Brushing, now fraught with peril again. What are skittish athletes to do if they need to know every ingredient they ingest?

The U.S.O.C. is going B.Y.O. in Beijing: Bring Your Own Compound. American officials did not formulate a traveling training oasis in response to the China food scares, but back by popular Olympian demand, the U.S.O.C. will operate a high-performance center in Beijing.
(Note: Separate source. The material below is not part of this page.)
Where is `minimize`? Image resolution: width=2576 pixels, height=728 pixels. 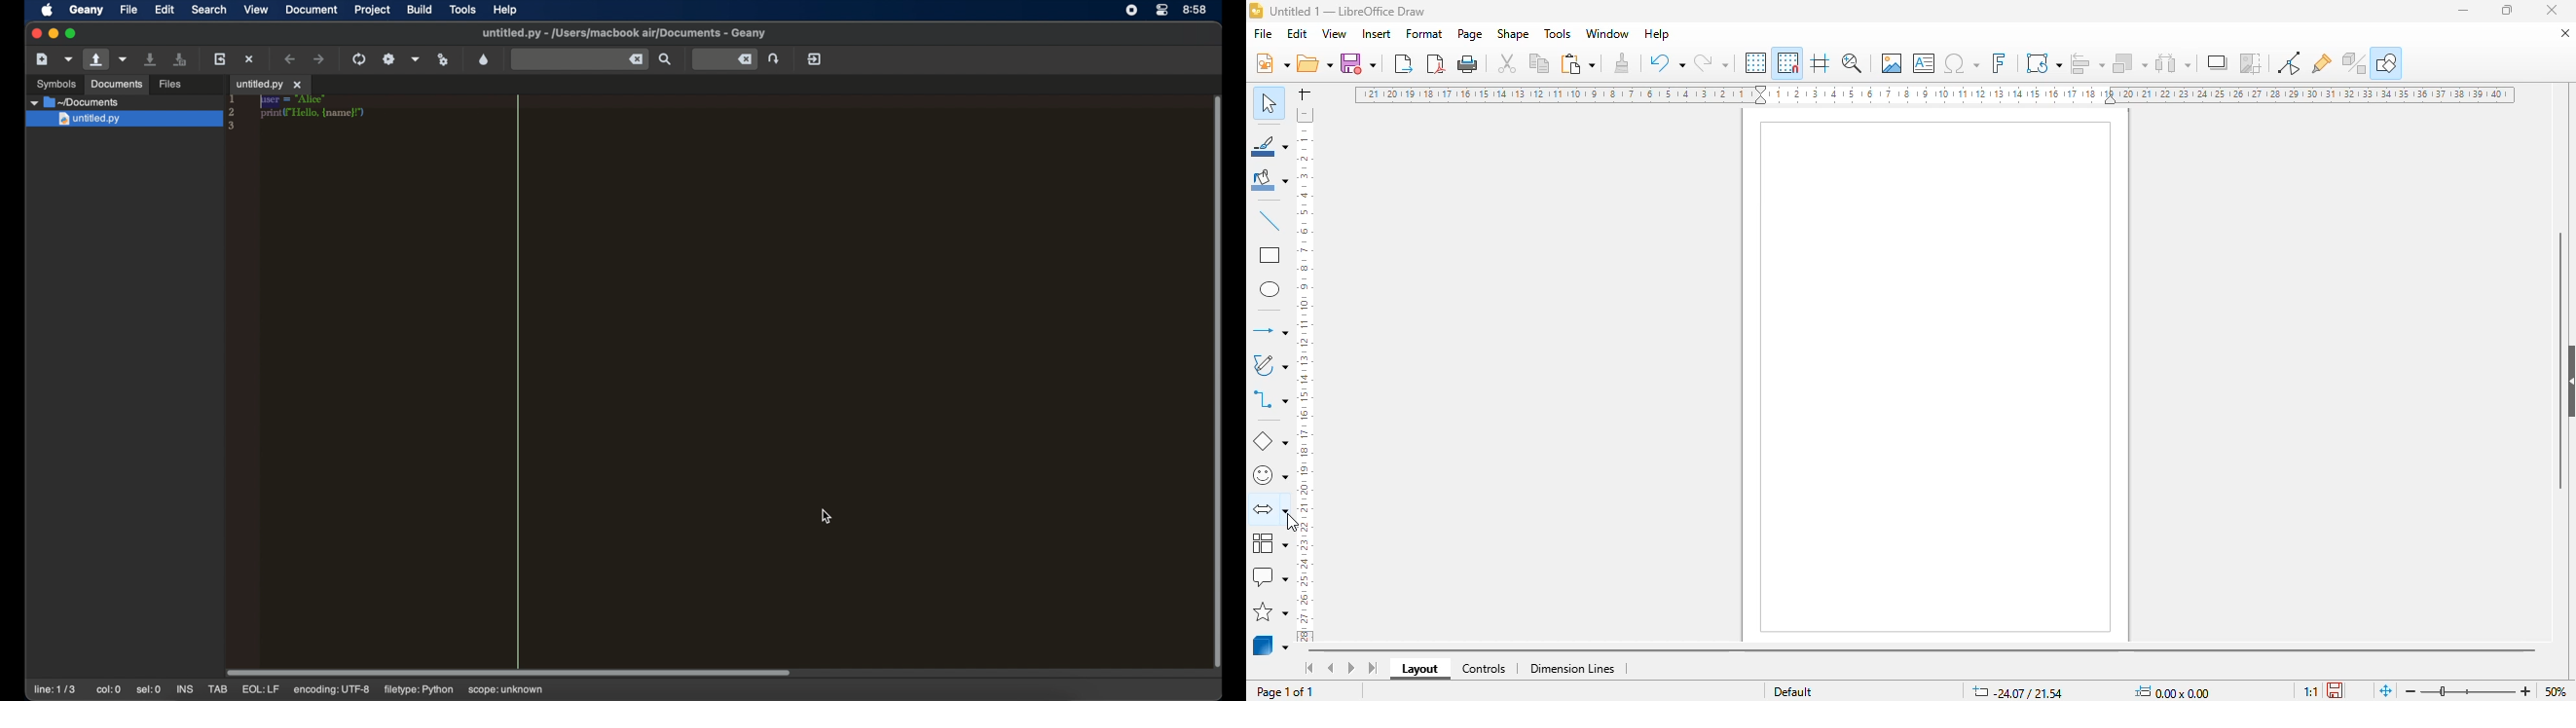
minimize is located at coordinates (2463, 12).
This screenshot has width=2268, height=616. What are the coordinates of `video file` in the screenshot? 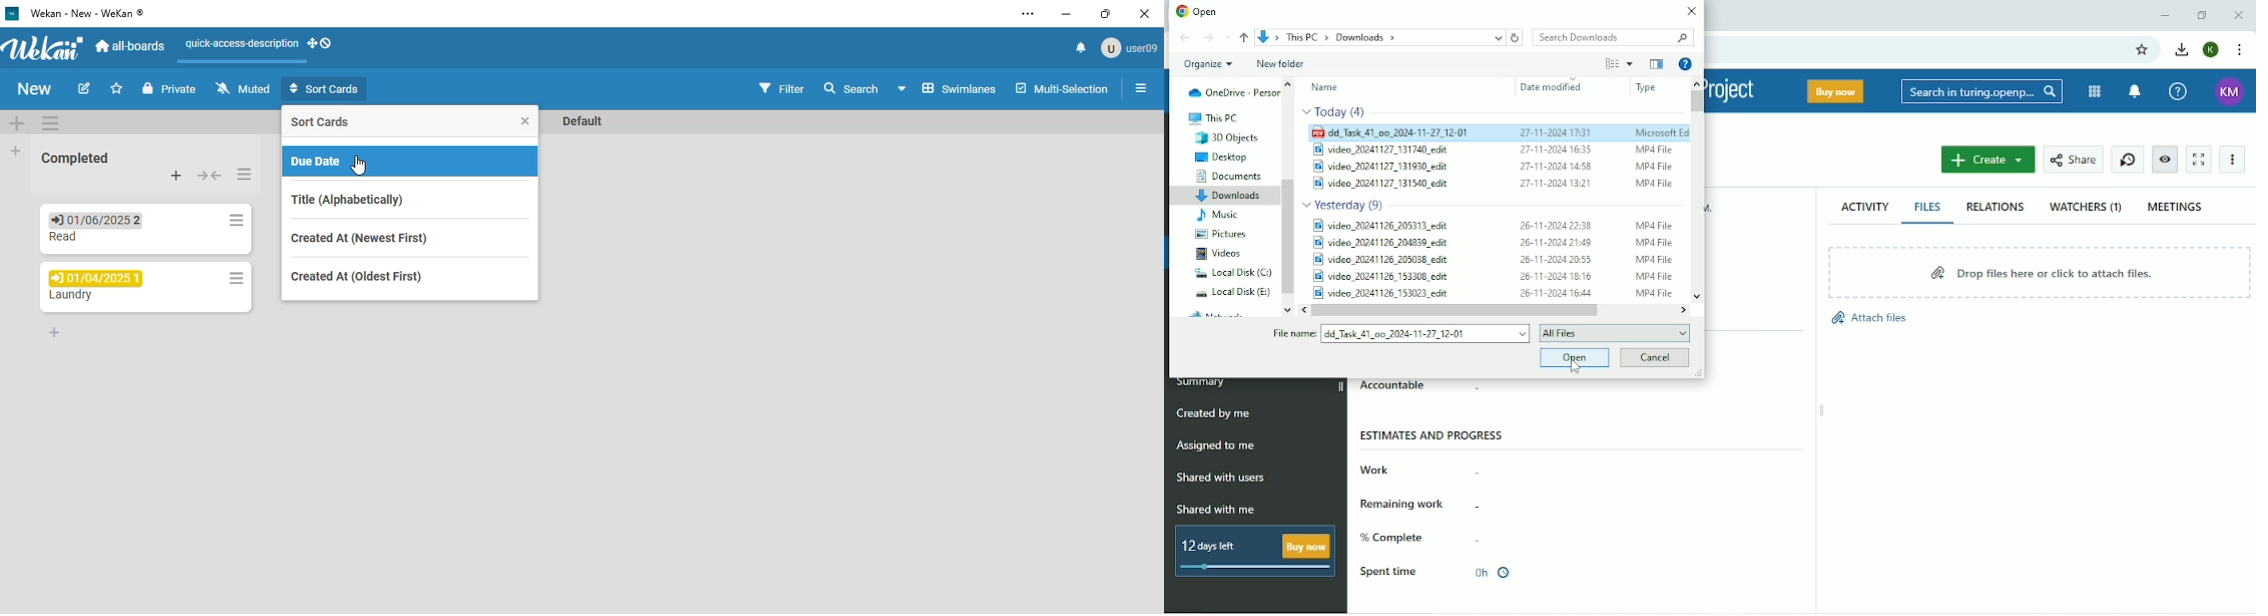 It's located at (1490, 183).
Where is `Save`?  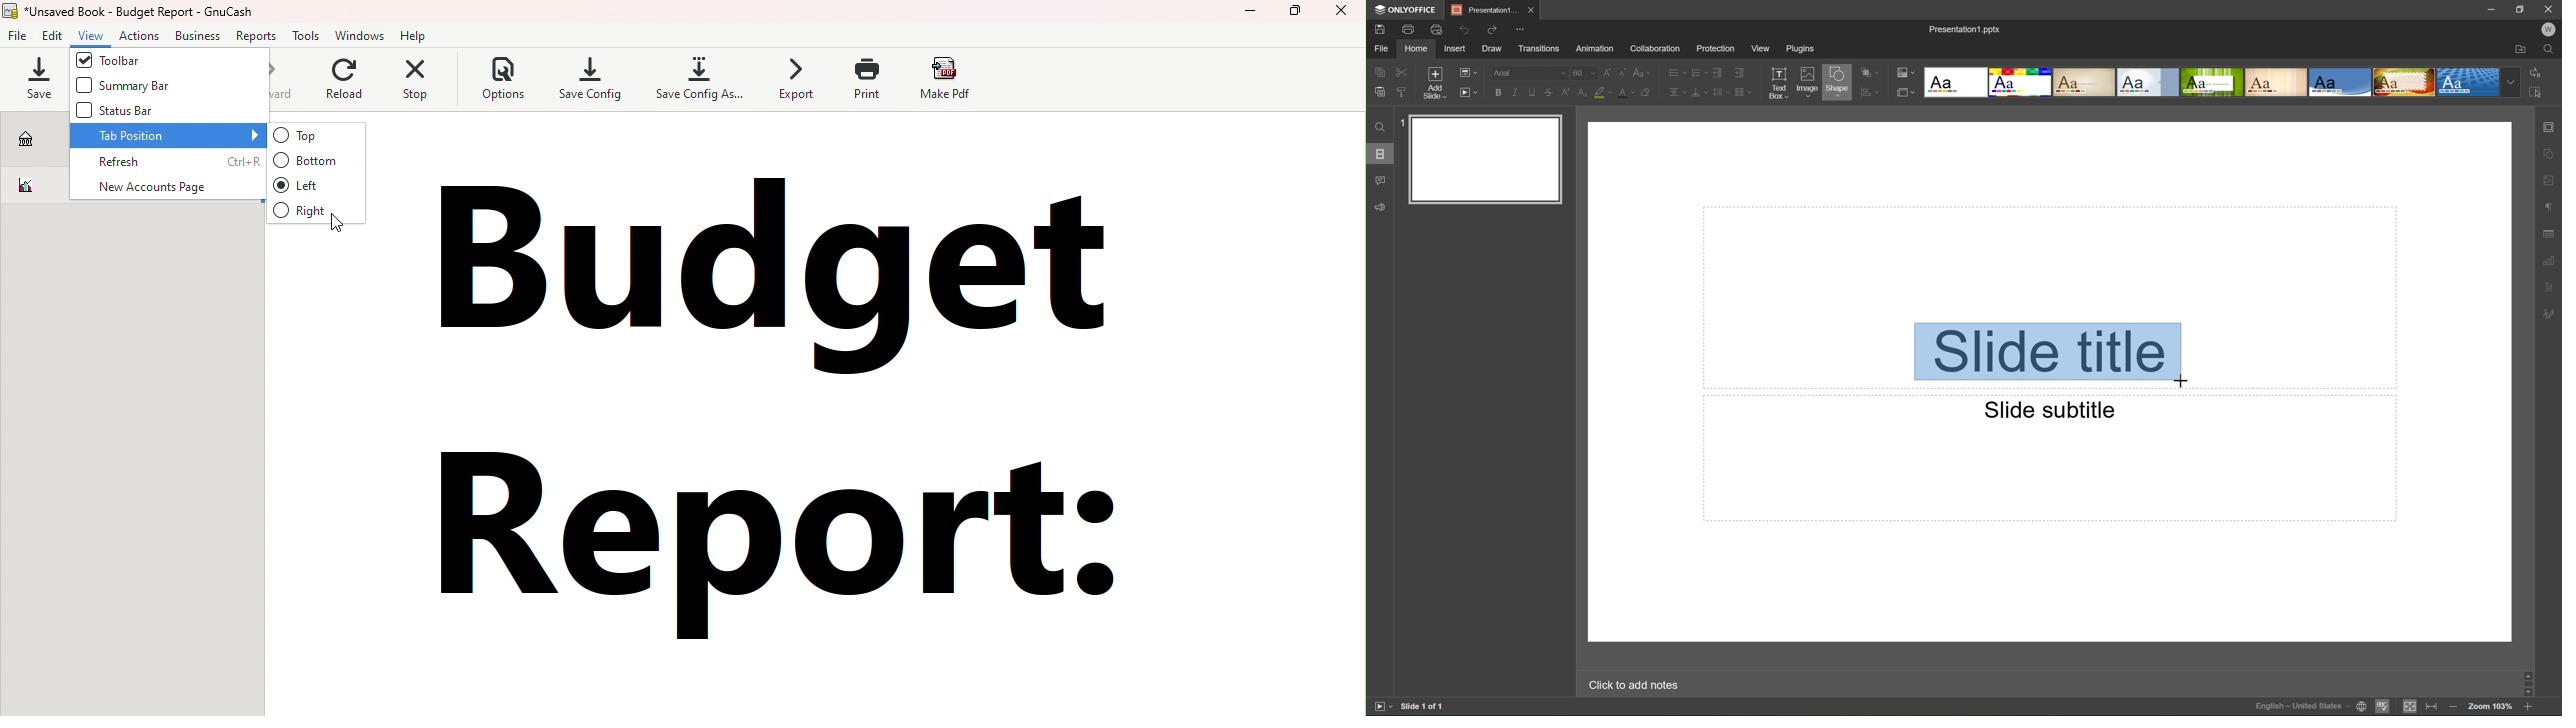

The facility will tend to the special needs of United States athletes with specific fitness regimens and discerning diets.

“This is not a Plan B in any way,” Seibel said. “But we will be operating our high-performance center with a food-services provider. This is not a backup. It is something we have done before. This is not unique to China.”

Beijing officials would be mortified — and insulted — if it were. But the training compound is the same as the one the U.S.O.C. lugged to the 2004 Athens Summer Games and the 2006 Turin Winter Games in an attempt to replicate the training environment athletes excel in at home.

The only difference this time? Given the weekly food sirens from China, and the suspicious nature of Olympians, athletes in Beijing will no doubt need a reservation for a training table with made-in-America cuisine.